Die weitere Fahrt führte zunächst zu einer alten Weberei mit angrenzendem Laden, wo alles vom Schaf bis zum fertigen Stoff selbst gemacht wird. Leider sind Schafwollprodukte sehr kratzig, sodass Beate keinen Schal kaufte. Ein kurzer Blick in den Raum mit den Webstühlen folgte, sehr alte und sehr laute Maschinen, man musste Ohrschützer tragen.

Weberei
Weberei
Weberei

Im weitere Verlauf der Fahrt ging es nun ein Stück die gleiche Straße zurück die wir gestern hergefahren sind, dann bogen wir ab auf die Küstenstraße westlich um die Insel herum. Sie war sehr schmal und in sehr schlechtem Zustand, landschaftlich aber phantastisch. Obwohl der Himmel etwas verschleiert und das Licht nicht mehr so gleißend war wie gestern, konnten wir uns an den Naturschönheiten nicht satt sehen. Die Straße führte eng am Ufer entlang vorbei an großen Felsbrocken und steilen Hängen. Weit ging es um ein Loch herum und irgendwann beschlossen wir, Richtung Tobermory eine Abkürzung zu fahren, der Weg an der Küste entlang wäre einfach zu weit gewesen. So ging es auf noch engerer Straße mit fast gar keinen Passing Places weiter, der Wagen passte gerade auf das schmale Asphaltband. Zum Glück kam auf der ganzen Abkürzungsstrecke nur ein Auto entgegen.

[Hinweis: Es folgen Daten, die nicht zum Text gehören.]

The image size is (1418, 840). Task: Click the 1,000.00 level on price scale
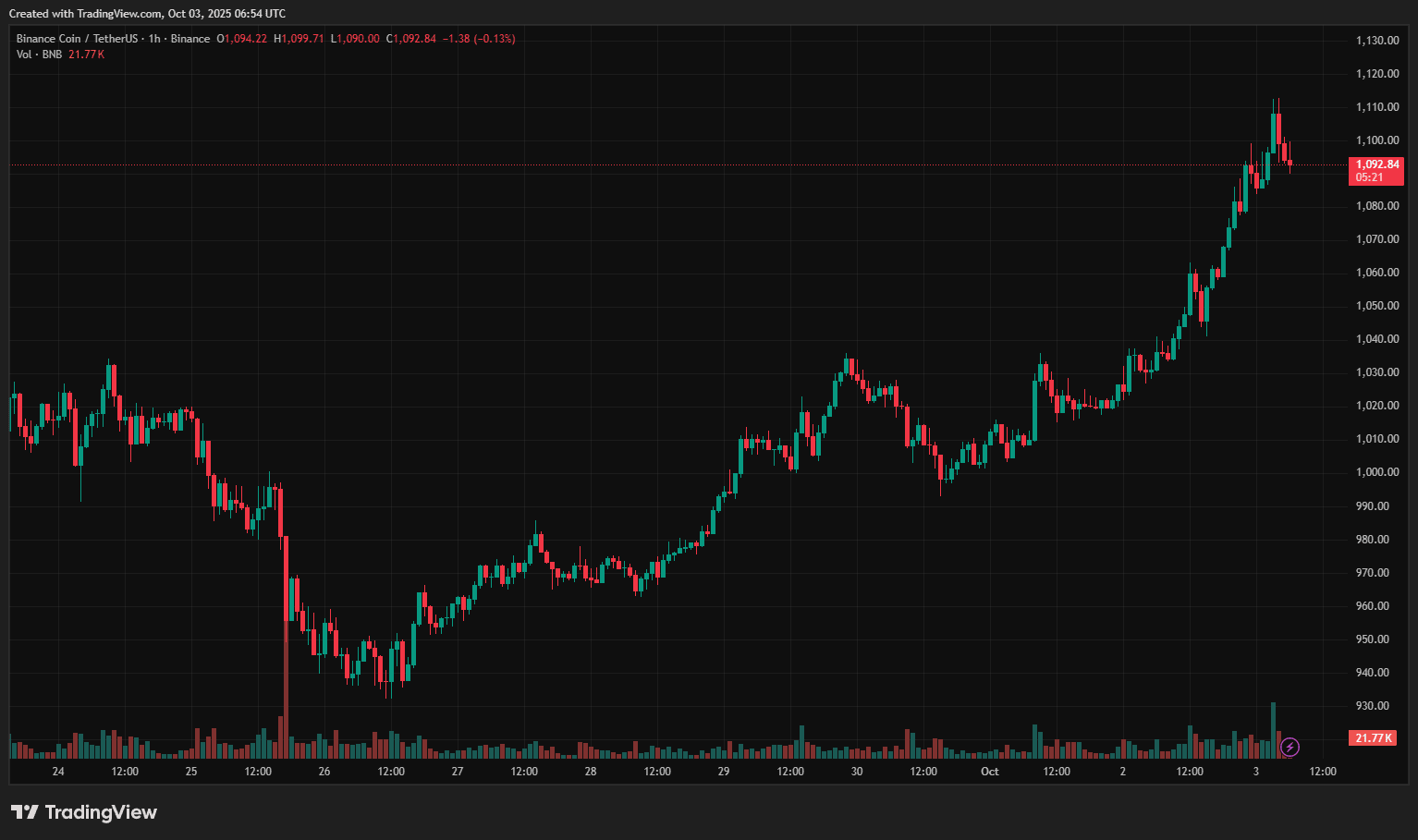point(1376,472)
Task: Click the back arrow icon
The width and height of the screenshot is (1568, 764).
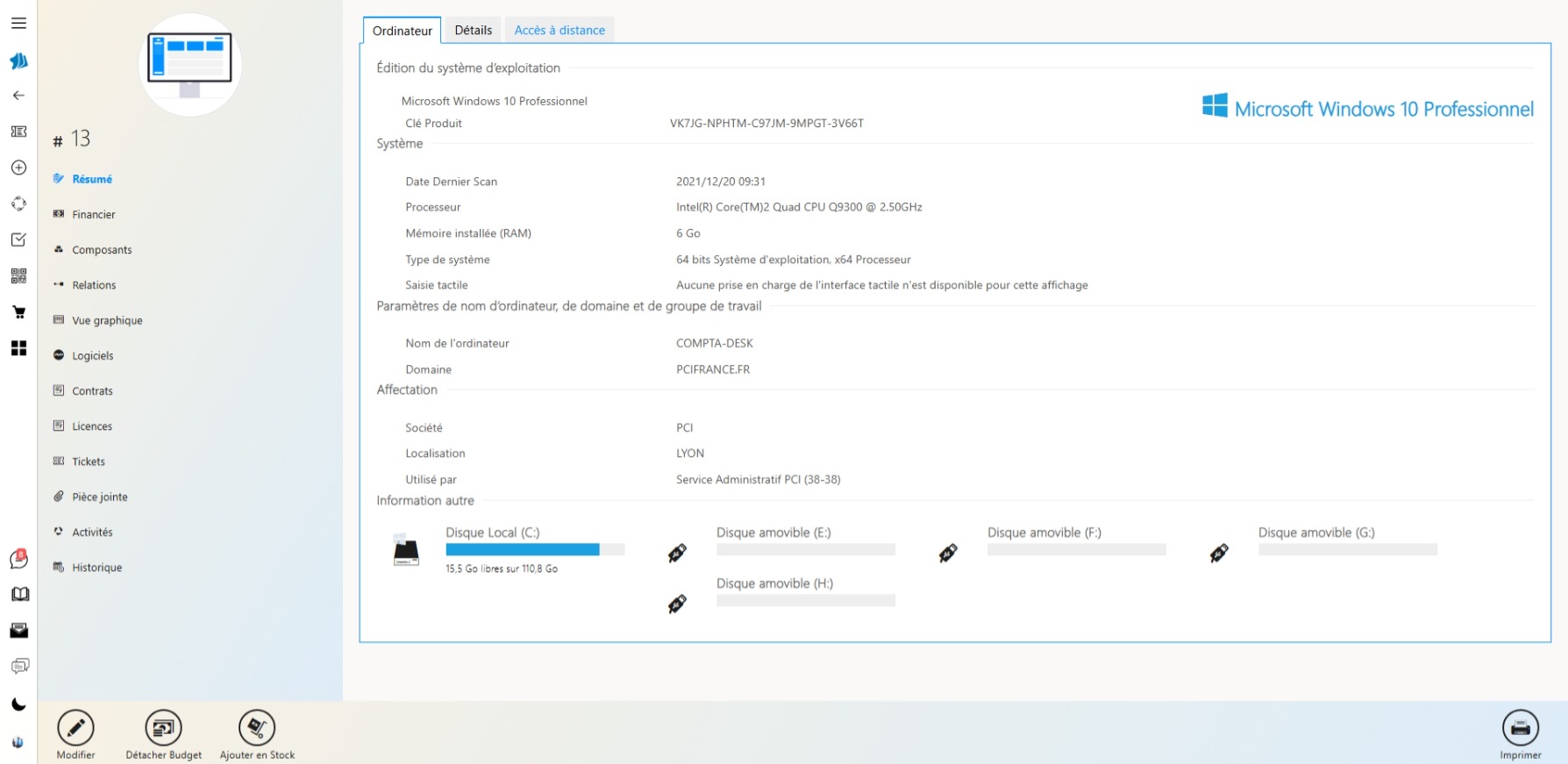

Wir wären gern nach Tobermory gefahren und hätten mal wieder einen Pub besucht, leider ist auf allen Parkplätzen im Ort das Parken über Nacht verboten. Also suchten wir vorher einen geeigneten Platz abseits der Straße. Schnell war klar, dass wir draußen nicht essen können, zu viele kleine Plagegeister. Bei der Weberei hatten wir Grillwurst gekauft, der Hof vermarktet neben Woll- auch Fleischprodukte, die draußen gegrillt und drinnen gegessen wurde. Kaum war man im Freien, juckte es einen schon überall, also schnell wieder rein. Diese Mückenplage haben wir bisher nur hier auf der Insel Mull erlebt.